### WHAT YOU NEED TO DO
Repeat the material from the line containing "Given: Click the php lists logo" through the line containing "Looking at the", leaving the pictures out of your answer.

### MATERIAL FOR THIS EXERCISE
-- start --

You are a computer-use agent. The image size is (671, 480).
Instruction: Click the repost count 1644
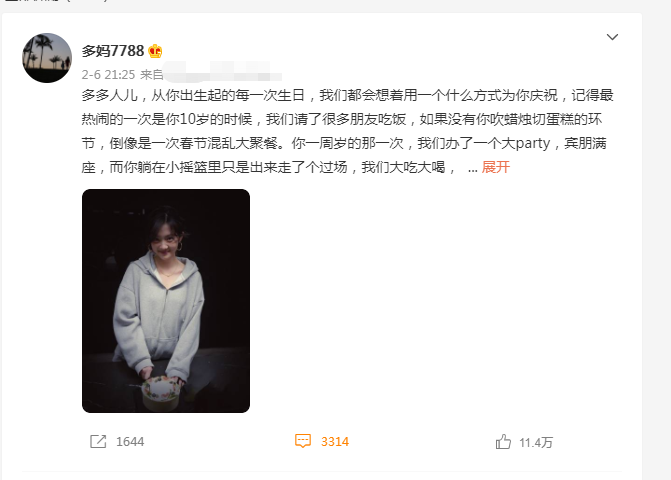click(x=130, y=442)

-- end --
-- start --

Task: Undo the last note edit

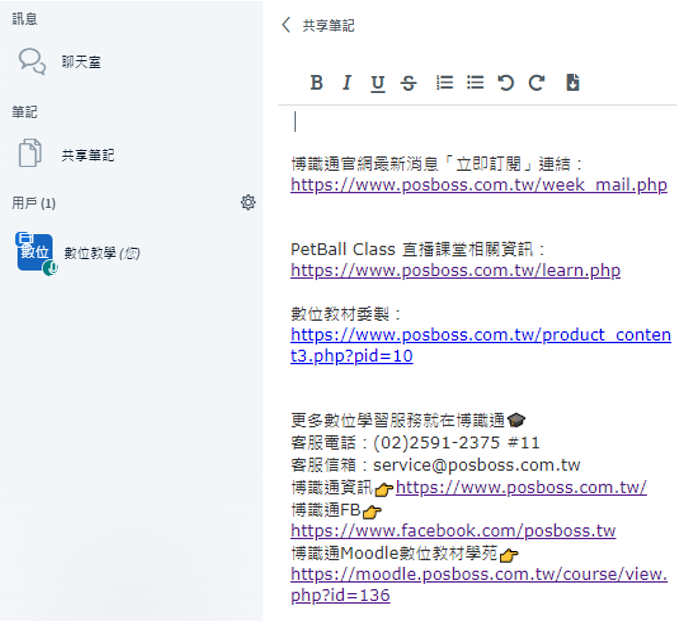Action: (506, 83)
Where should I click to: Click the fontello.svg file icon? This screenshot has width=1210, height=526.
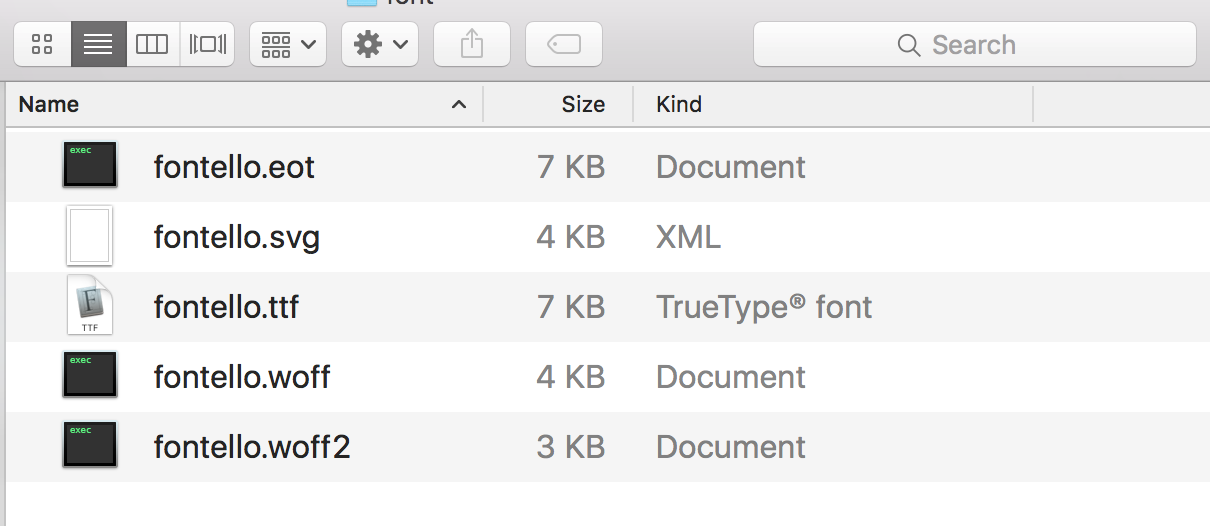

-- end --
-- start --

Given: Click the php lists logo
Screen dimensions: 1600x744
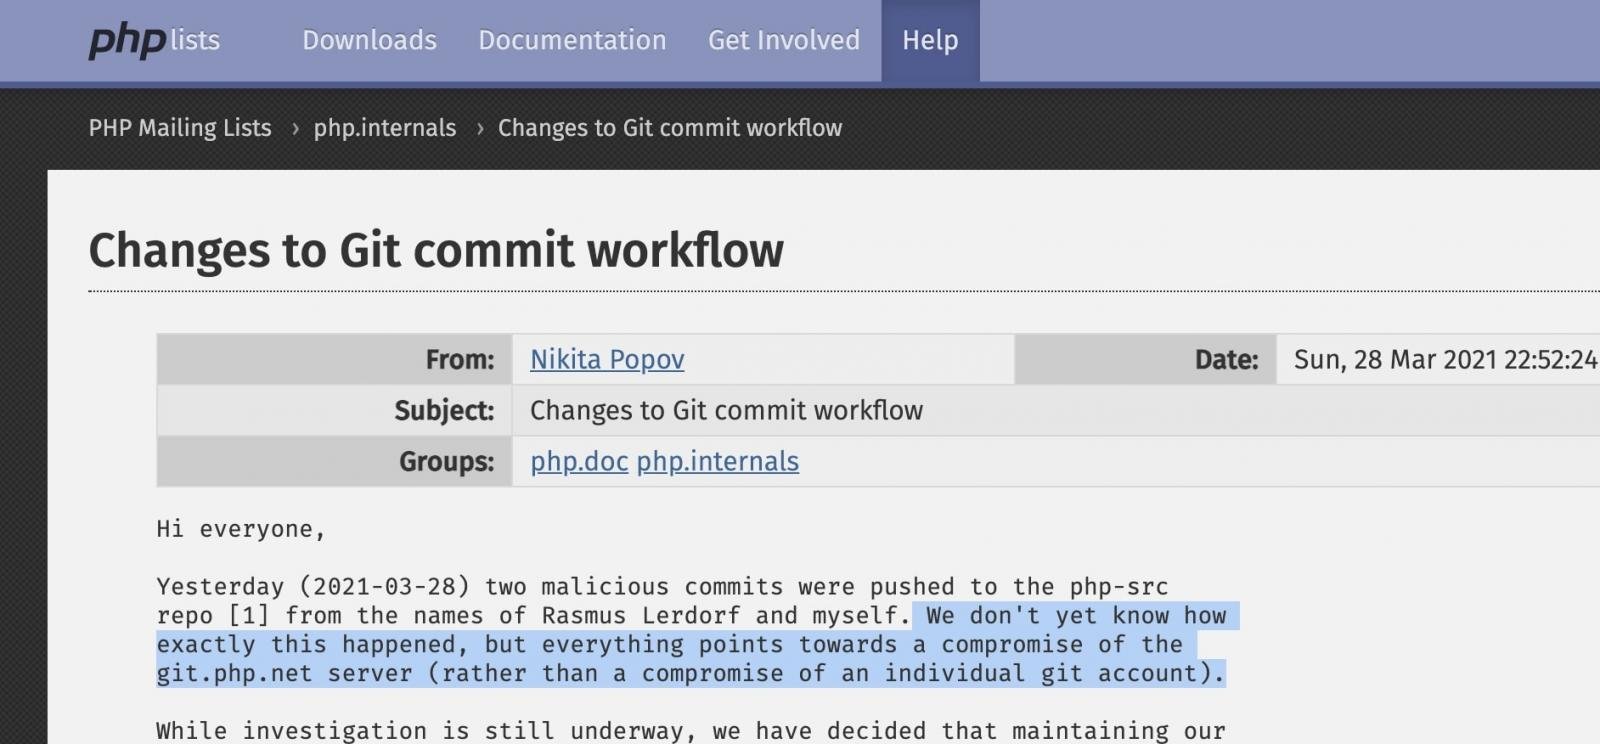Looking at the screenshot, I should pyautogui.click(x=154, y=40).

-- end --

### ANSWER TO THIS PROBLEM
Given: Click the php lists logo
Screen dimensions: 1600x744
Looking at the screenshot, I should pyautogui.click(x=154, y=40).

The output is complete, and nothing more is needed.